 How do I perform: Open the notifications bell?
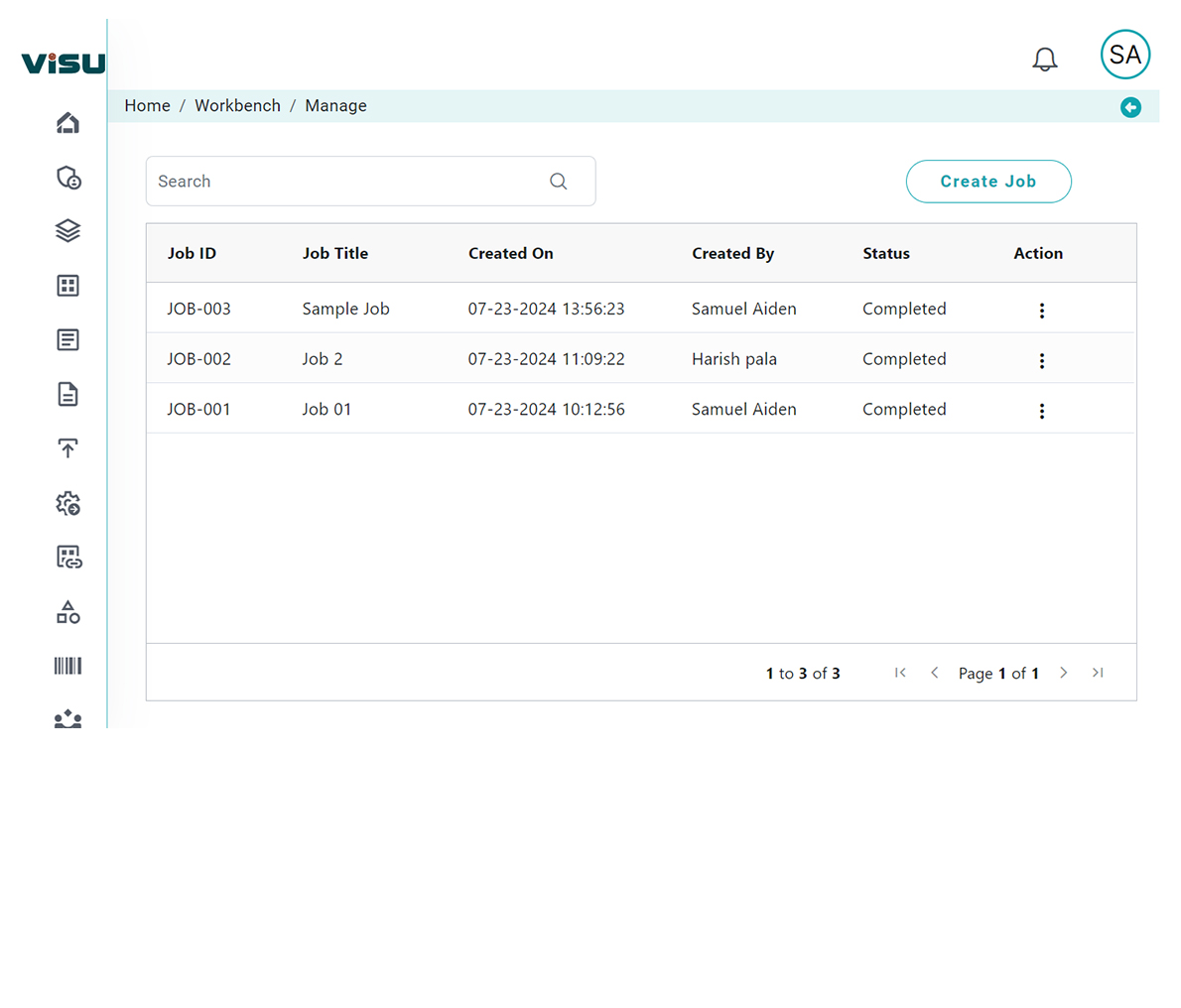pyautogui.click(x=1044, y=60)
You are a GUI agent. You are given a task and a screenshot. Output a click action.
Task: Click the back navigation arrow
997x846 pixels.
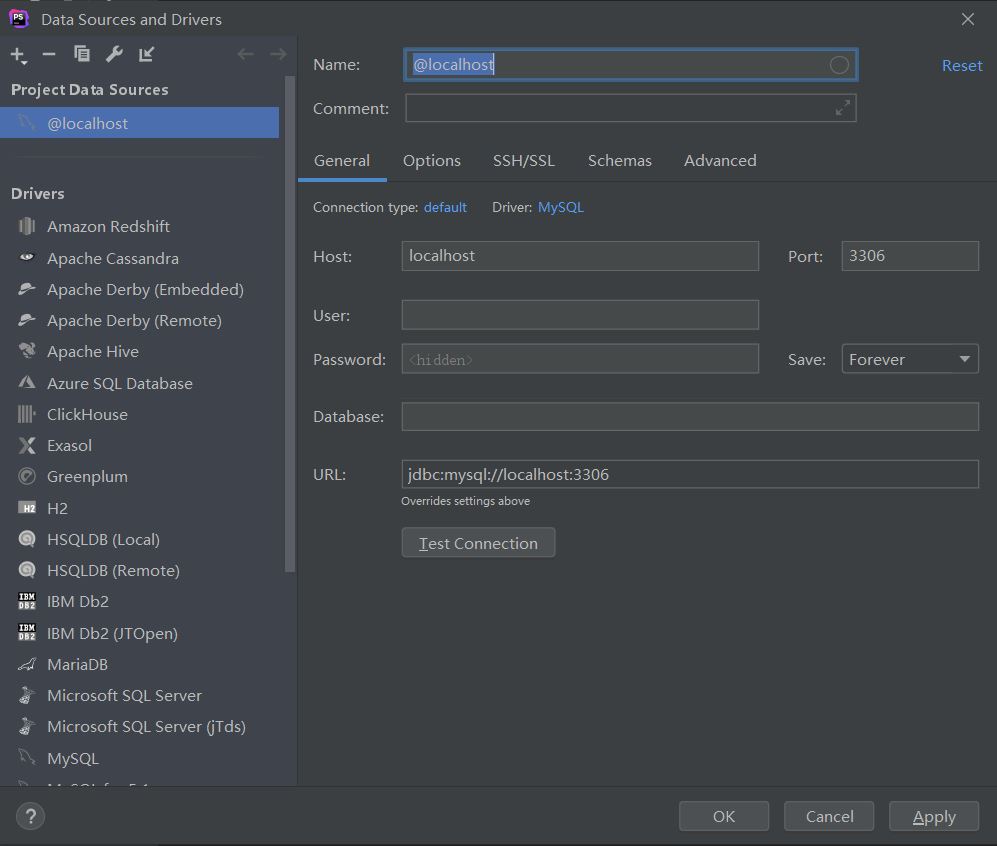[x=246, y=54]
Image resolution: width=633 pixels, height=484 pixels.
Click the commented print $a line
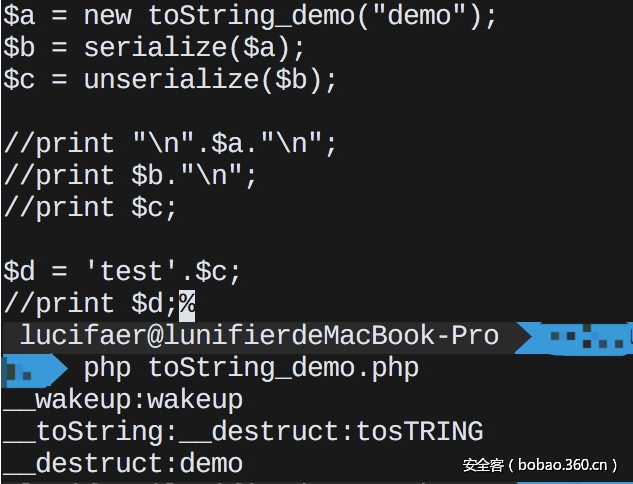[x=170, y=144]
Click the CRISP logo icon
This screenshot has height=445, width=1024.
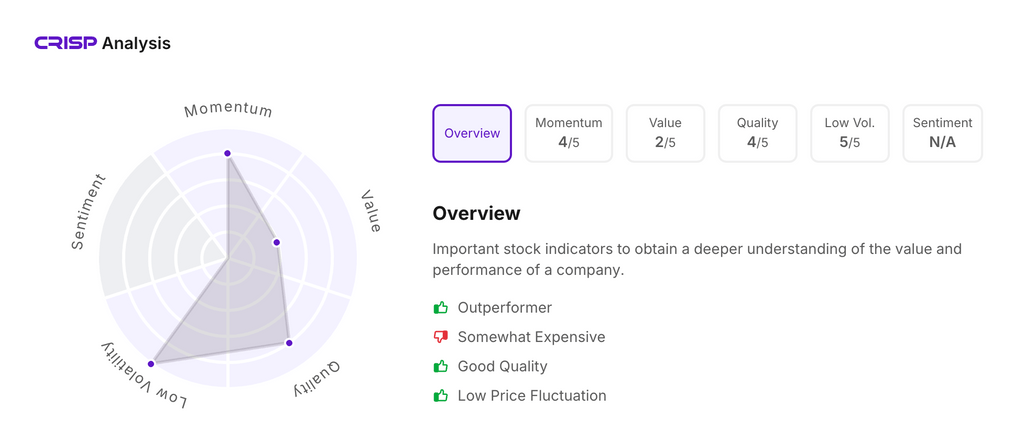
· · ·
HOW TO COMPLETE THIS TASK -> Find the lines of the listing above that hold "screenshot". Please copy them.

THE ANSWER ->
You are a GUI agent. You are given a task and a screenshot. Output a click action.
This screenshot has height=445, width=1024.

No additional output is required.